Yes, if I didn't need one but ever ten years then if would be difficult to buy. Here, I use mine every other year it seems like. I have to re-do my Orchard grass fields every 5-6 years here...same with Timothy. I guess the heat shortens their span more so than further North. I used mine last fall, this spring, and again in about 3 weeks.

Regards, Mike


----------



## Teslan (Aug 20, 2011)

From the first comment I guess you don't have a drill or hay planter at all. Depending on the size of farm you have I guess it would be good to get a Brillion. A few years ago I was considering a Brillion. But a few things stopped me. One was that that I have a good Great Plains 3 point drill that is 15 feet. It plants in 6 inch rows and has never failed planting anything we have tried with it (wheat, rye, oats, alfalfa, teff, orchard, brome). Always a good stand. So I figured finally why do I want to spend the money on a Brillion that might do a slightly better job and will be smaller? So hard to go smaller. Even if it is just 3 feet. There is a considerable lack of good used Brillions in our area. If there are any they are in much much poorer condition then our Great Plains.
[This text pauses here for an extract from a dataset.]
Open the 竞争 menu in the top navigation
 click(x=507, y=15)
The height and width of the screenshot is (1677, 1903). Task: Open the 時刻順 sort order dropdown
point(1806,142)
And new they are just too expensive to buy for a planting every few years when we already have a good drill.

So I recommend buying one only if you don't have a drill or planter or one that just doesn't work good.

On another note. We have a neighbor that has tried all kinds of different grass drills over the past 10 years. He has always ended up being mad at the dealer that sold them to him or hating the drills themselves. He had a crust buster drill for his last disappointment. But he has not ever tried 3 brands. Brillion, John Deere or Great Plains. The best hay planting drills there are. I suspect he hasn't tried Brillion or Great Plains because he must not like the dealer for some reason.

So if you can afford it buy the best you can. Hay planters can last a very very long time if stored inside. Think about it. You don't plant hay all that much. Not like a corn planter. It's just the overcoming the thought of spending money on something you might not use that much or could even not use at all for a year or more. There's been a few years our drill hasn't come out of the building at all. But it sure has been nice to have over the last 25 years.


----------



## Teslan (Aug 20, 2011)

Vol said:


> Yes, if I didn't need one but ever ten years then if would be difficult to buy. Here, I use mine every other year it seems like. I have to re-do my Orchard grass fields every 5-6 years here...same with Timothy. I guess the heat shortens their span more so than further North. I used mine last fall, this spring, and again in about 3 weeks.
> 
> Regards, Mike


I'm curious Mike. Why do you have to redo your orchard fields every 5-6 years there? Weed presence? Stand dies out? I ask because unless you want to change crops and you are a somewhat decent farmer here you never have to redo an orchard field. We have one orchard/brome field that is at least 40 years old. It's like a lawn it's so thick. And produces as well as a field 3 years old.


----------



## Dadnatron (Jul 24, 2017)

What goes 'wrong' with them?

If I buy a used machine, are there things at which I should be specifically looking?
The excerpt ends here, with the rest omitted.